Cadmium-induced production of phytochelatins and speciation of intracellular cadmium in organs of Linum usitatissimum seedlings

Abstract

The capacity of most flax (Linum usitatissimum L.) varieties and cultivars to accumulate cadmium (Cd), underlined by their Cd-tolerant phenotype, brought an interest in their use in phytoextraction of soil Cd to aboveground biomass. The aim of this study was to gain an insight into the mechanism of intracellular detoxification of Cd, by exploring the response of flax seedlings, cultivar AGT 952, to 12 days growth at 50–500μM Cd. The majority of accumulated Cd (67–74%) was retained in roots, which showed reduced elongation (by 50% at 100μM Cd) and 3.5 (at 50μM Cd) to 9.6 (at 500μM Cd) times higher concentration of Cd than in shoots.
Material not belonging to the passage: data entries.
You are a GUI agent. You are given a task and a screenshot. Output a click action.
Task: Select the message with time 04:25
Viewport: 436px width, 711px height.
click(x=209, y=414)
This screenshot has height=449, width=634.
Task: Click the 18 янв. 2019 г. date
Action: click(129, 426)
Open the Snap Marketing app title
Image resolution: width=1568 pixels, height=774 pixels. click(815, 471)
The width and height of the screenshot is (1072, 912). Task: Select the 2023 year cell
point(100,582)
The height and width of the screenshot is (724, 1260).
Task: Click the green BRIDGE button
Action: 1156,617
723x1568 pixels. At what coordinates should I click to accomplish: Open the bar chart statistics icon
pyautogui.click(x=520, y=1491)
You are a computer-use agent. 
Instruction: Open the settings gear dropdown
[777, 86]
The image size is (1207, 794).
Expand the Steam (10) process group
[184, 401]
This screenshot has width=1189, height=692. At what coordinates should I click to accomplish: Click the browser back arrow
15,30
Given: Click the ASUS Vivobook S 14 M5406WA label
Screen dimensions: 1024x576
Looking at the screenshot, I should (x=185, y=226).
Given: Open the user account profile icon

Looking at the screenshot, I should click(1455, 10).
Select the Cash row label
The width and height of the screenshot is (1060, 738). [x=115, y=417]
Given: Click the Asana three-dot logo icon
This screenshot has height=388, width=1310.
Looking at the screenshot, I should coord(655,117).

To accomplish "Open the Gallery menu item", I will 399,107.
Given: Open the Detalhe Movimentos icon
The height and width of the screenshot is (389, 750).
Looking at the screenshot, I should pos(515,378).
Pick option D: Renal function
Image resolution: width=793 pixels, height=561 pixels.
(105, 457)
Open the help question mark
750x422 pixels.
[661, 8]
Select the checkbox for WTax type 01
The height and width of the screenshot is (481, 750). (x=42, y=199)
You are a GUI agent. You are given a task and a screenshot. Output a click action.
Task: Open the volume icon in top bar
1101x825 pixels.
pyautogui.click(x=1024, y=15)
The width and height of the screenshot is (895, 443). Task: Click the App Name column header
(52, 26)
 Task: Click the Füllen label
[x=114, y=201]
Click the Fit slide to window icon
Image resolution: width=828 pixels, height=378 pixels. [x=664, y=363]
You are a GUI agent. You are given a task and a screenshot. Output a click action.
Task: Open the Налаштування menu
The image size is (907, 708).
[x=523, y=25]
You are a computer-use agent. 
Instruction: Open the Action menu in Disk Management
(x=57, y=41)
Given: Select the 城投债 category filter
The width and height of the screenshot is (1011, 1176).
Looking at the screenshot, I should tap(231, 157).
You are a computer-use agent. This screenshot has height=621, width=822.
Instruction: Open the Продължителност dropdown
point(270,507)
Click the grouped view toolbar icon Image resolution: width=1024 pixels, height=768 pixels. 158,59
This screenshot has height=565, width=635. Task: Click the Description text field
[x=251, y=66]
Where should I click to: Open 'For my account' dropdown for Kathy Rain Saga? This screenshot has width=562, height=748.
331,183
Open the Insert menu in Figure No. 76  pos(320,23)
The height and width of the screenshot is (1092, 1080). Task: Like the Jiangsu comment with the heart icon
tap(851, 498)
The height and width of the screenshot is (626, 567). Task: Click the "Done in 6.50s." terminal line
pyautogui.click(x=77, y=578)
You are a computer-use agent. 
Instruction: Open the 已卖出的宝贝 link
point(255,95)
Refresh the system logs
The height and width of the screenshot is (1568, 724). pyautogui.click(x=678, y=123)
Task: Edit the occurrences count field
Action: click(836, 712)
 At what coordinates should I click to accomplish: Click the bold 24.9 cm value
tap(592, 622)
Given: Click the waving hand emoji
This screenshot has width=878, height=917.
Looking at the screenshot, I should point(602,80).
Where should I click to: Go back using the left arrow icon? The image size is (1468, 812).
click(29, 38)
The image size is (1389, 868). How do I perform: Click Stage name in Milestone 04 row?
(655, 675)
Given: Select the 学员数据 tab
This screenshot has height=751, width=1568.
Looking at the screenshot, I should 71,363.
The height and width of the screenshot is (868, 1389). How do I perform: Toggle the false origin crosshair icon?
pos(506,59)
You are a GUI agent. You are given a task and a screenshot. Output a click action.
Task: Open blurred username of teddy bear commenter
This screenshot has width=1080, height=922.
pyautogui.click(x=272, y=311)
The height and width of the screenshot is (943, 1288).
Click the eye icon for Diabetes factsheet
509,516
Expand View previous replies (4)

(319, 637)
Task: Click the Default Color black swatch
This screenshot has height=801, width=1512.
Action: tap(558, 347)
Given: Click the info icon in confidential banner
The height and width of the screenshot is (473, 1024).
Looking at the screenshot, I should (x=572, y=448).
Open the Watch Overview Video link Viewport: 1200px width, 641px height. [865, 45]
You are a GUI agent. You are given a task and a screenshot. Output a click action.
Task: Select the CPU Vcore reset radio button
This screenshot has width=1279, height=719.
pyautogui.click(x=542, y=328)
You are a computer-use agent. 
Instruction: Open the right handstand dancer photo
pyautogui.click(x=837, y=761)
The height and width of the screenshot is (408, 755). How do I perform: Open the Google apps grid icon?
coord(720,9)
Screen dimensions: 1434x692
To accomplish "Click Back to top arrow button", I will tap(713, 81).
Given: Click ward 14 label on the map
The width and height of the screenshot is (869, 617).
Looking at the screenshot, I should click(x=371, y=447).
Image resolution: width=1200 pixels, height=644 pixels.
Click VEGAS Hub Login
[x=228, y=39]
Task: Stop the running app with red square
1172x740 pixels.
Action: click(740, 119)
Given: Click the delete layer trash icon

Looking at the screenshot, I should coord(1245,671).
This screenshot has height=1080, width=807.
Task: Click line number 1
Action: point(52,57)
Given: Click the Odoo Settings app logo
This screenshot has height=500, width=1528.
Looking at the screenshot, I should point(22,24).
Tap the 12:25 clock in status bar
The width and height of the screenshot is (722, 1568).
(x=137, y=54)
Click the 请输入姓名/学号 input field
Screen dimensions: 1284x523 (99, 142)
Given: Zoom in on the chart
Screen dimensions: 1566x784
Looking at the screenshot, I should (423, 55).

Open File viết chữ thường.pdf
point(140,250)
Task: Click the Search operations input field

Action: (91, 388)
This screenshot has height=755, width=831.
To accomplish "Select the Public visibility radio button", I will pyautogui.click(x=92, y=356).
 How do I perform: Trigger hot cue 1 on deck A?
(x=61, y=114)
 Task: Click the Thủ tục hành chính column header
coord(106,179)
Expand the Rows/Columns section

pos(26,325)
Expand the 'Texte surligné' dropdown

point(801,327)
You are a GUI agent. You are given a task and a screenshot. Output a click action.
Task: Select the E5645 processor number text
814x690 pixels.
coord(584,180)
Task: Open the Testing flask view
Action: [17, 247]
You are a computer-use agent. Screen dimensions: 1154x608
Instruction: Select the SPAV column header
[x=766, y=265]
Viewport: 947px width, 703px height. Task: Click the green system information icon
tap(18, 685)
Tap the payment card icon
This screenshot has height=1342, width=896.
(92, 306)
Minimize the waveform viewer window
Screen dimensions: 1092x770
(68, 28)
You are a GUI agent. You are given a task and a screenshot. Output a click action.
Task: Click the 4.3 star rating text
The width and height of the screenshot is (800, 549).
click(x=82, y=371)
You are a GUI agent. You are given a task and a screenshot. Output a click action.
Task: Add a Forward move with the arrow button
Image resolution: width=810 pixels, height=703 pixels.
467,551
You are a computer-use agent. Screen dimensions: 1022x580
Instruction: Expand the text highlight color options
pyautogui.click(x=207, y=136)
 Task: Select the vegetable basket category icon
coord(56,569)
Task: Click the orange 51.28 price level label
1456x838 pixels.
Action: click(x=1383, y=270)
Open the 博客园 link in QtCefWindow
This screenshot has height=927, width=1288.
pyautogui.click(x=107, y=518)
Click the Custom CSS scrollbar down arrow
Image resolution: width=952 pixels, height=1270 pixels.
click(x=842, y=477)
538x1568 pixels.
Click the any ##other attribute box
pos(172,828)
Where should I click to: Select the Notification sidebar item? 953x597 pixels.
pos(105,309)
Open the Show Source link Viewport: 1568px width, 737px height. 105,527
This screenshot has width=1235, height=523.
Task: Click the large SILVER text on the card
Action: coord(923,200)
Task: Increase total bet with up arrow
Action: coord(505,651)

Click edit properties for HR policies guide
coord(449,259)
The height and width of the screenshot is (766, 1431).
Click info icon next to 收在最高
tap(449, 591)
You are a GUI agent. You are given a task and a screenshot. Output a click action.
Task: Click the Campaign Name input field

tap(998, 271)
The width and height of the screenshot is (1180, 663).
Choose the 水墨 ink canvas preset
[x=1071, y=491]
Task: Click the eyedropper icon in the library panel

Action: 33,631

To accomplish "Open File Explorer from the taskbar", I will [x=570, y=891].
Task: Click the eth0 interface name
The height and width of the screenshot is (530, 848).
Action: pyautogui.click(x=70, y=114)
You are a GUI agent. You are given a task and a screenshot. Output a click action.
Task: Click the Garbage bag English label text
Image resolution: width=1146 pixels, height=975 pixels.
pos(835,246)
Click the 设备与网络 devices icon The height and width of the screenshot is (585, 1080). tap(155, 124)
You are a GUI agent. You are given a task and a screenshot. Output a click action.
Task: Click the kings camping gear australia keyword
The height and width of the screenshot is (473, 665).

Labeling of roots with Leadmium fluorescent marker visualized intracellular localization of Cd. High-performance liquid chromatography of extracts from Cd-treated seedlings revealed induced synthesis of phytochelatins, small intracellular peptides binding Cd through cysteine of their repeating (γ-Glu-Cys)n motives (PCn). Regardless the treatment, PC3 was dominant in all organs and PC2 was restricted to cotyledons. Larger PC4 and PC5 accumulated only in roots grown at 500μM Cd. Size exclusion chromatography of the organ extracts from seedlings exposed to 100μM revealed the presence of 2-kDa complexes equated to low-molecular weight (LMW) Cd–PC complexes. In roots, the majority of Cd was stored in ≥9-kDa complex corresponding in apparent molecular mass to stable high-molecular weight (HMW) CdS–PC complexes of yeasts and plants. Data demonstrate that, like in most other plants, the response of flax to Cd involved phytochelatins and suggested that the deposition of Cd in HMW complex should be considered the intrinsic feature reducing translocation of Cd to shoots.